Um estudo de investigação das potencialidades de troca iônica da PLL sobre eletrodo de grafite pirolítico foi realizado por BIANCO e colaboradores [77,78]. Nestes trabalhos são descritos o emprego dos complexos aniônicos hexacianoferrato (III), hexacloroirideto e o catiônico hexaaminorutênio (III), analisados através de suas interações eletrostáticas com o filme. Um eletrodo de grafite pirolítico foi modificado pelo gotejamento de uma alíquota de 2,0 µL de uma solução aquosa de PLL 0,500% m/v seguido de secagem com a utilização de aquecimento a 80oC por 30 s. Os experimentos mostraram que a PLL pré-concentra os íons aniônicos na superfície modificada, enquanto uma leve atenuação de corrente foi observado em relação ao íon catiônico, provavelmente devido à repulsão eletrostática, pKaPLL=10,7 [70].

A metodologia foi aplicada para a proteína ferrodoxin e a enzima hidrogenase, mostrando que o eletrodo modificado com a PLL constitui um elegante procedimento para a detecção de respostas voltamétricas promovidas por proteínas carregadas negativamente.

Um estudo sobre o comportamento voltamétrico da PLL sobre a superfície dos substratos de carbono vítreo, platina e eletrodo de carbono impresso, foi realizado por FOGG e colaboradores [79]. Os eletrodos foram tratados de forma similar com suas superfícies recobertas com alíquotas do polímero seguido de sua evaporação a 80oC por 2 min e testados para os ânions hexacianoferrato e trioxalatocobalto(III) como espécies modelo. A comparação dos resultados obtidos com o eletrodo na ausência e presença de PLL mostra que o sistema melhora a reversibilidade do sistema FeIII/II na presença da PLL, devido uma diminuição no ∆E para o processo reversível para o par redox e aumento na sensibilidade do sinal promovido pelo processo de pré-concentração fornecido pelo polímero. Segundo suas conclusões, a PLL adere mais fortemente em superfícies rugosas do que em substratos cuidadosamente polidos.

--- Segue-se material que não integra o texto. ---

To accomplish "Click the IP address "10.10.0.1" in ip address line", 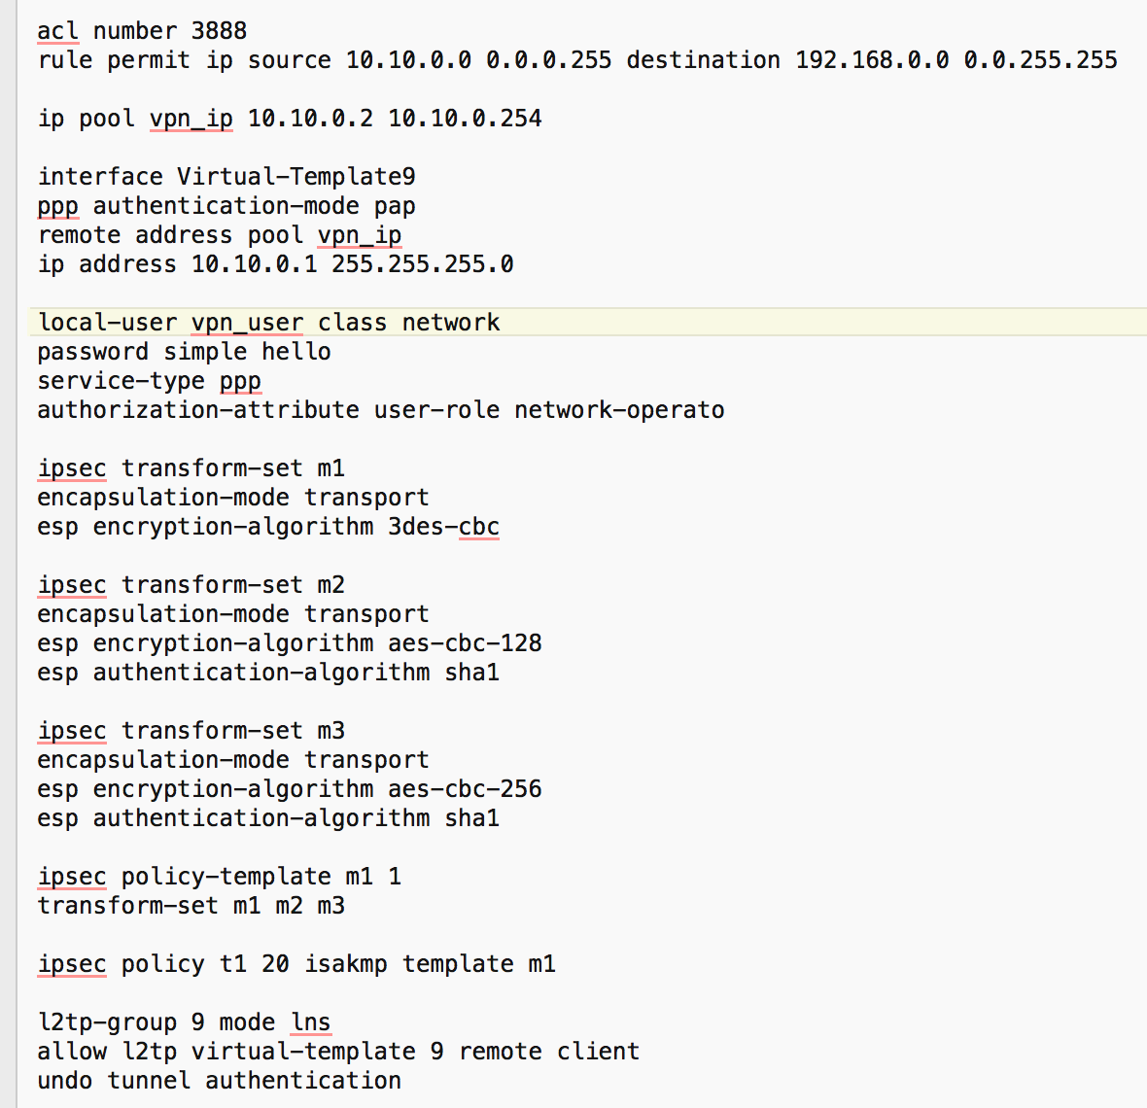I will 254,264.
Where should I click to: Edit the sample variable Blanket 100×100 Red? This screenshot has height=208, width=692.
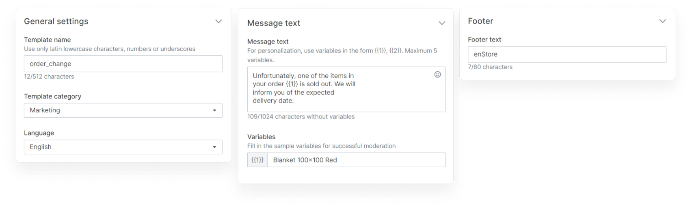pos(356,160)
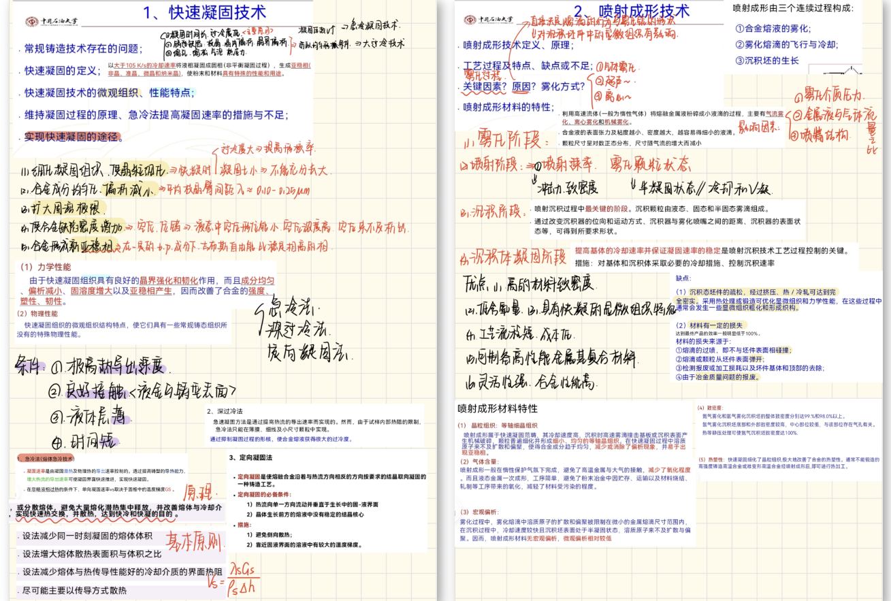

Estudos de empacotamento da PLL sobre superfícies eletródicas foram realizados com o intuito de monitorar sistemas enzimáticos por MIZUTANI e colaboradores [80-86]. Diversos eletrodos foram utilizados como suporte para aprisionamento de enzimas através da utilização de mediadores, tais como ácido 3-mercaptopropiônico, 4-estirenosulfonato e PLL. Glicose, ácido láctico, colina e etanol podem ser monitorados amperometricamente pela utilização do biosensor.